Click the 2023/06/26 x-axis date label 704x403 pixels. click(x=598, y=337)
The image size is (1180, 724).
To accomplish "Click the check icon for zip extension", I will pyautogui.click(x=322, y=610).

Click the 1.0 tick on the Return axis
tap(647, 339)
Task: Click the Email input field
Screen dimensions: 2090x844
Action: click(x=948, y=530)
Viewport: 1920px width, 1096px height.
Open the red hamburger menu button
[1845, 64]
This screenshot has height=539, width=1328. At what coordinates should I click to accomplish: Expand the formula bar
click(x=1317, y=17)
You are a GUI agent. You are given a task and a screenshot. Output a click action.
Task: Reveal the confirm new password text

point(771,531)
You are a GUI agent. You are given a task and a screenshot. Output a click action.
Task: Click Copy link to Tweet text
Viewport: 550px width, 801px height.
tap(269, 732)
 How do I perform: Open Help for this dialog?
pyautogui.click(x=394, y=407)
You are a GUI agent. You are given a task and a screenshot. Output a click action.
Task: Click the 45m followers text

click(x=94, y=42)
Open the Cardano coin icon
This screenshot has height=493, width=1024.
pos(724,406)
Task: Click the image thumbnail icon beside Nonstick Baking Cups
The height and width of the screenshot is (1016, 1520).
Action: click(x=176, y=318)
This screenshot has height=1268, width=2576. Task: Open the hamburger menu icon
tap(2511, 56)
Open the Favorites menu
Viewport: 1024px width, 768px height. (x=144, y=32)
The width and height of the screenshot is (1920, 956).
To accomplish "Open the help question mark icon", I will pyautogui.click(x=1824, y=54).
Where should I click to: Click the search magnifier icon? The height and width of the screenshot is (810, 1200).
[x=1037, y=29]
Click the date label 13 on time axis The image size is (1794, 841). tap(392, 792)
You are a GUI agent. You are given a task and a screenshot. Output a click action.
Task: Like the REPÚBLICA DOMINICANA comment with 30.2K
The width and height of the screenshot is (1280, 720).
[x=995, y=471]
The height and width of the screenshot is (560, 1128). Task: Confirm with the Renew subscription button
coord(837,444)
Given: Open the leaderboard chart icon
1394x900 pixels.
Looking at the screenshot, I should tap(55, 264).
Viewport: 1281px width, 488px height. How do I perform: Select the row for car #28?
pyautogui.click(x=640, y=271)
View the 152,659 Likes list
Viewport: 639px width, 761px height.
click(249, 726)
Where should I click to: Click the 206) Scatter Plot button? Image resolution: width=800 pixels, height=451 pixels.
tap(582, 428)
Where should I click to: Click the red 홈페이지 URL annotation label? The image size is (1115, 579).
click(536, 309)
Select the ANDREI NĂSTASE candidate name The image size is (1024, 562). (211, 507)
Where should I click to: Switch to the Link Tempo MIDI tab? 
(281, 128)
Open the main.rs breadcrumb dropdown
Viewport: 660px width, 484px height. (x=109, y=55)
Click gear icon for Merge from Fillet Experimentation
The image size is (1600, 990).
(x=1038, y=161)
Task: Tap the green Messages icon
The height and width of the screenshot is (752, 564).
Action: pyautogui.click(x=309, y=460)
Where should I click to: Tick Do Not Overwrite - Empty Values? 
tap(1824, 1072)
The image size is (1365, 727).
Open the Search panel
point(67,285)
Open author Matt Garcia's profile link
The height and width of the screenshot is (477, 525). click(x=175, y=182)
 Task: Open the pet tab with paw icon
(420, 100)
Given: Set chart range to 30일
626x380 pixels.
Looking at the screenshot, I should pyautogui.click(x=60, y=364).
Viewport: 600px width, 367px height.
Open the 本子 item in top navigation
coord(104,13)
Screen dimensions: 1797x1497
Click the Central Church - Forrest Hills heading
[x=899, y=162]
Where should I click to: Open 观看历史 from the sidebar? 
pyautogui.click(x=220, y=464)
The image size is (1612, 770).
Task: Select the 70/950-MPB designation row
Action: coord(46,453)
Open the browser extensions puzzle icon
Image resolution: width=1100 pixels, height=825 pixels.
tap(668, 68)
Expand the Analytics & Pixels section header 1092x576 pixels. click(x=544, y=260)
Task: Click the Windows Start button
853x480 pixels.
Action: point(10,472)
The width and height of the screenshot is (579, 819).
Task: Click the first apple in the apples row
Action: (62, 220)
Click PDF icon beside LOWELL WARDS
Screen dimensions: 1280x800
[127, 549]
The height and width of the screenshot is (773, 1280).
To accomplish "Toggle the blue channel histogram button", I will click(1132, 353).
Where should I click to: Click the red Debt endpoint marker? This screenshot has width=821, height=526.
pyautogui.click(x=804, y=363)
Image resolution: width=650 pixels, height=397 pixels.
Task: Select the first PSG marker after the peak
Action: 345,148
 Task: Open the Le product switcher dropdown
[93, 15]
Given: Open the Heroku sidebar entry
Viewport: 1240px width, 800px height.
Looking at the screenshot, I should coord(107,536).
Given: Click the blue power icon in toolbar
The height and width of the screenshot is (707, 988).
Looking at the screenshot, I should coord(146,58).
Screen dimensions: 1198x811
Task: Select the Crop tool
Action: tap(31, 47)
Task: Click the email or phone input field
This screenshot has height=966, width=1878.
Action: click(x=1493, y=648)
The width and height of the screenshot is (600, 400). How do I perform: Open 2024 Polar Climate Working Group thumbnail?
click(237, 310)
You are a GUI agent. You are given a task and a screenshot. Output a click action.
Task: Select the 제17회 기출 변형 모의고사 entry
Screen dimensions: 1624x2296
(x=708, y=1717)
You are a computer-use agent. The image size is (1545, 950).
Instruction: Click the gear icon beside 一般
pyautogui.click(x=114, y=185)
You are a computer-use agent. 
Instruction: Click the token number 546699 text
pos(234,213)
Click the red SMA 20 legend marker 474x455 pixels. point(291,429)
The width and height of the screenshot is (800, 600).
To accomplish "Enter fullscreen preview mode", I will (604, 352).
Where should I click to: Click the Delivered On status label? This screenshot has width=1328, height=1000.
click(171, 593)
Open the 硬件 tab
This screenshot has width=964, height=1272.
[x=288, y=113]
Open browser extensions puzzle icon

• [What to work on]: Show all lines above holding the word "input".

• [Response]:
Task: Click the Email input field
Task: Click the email or phone input field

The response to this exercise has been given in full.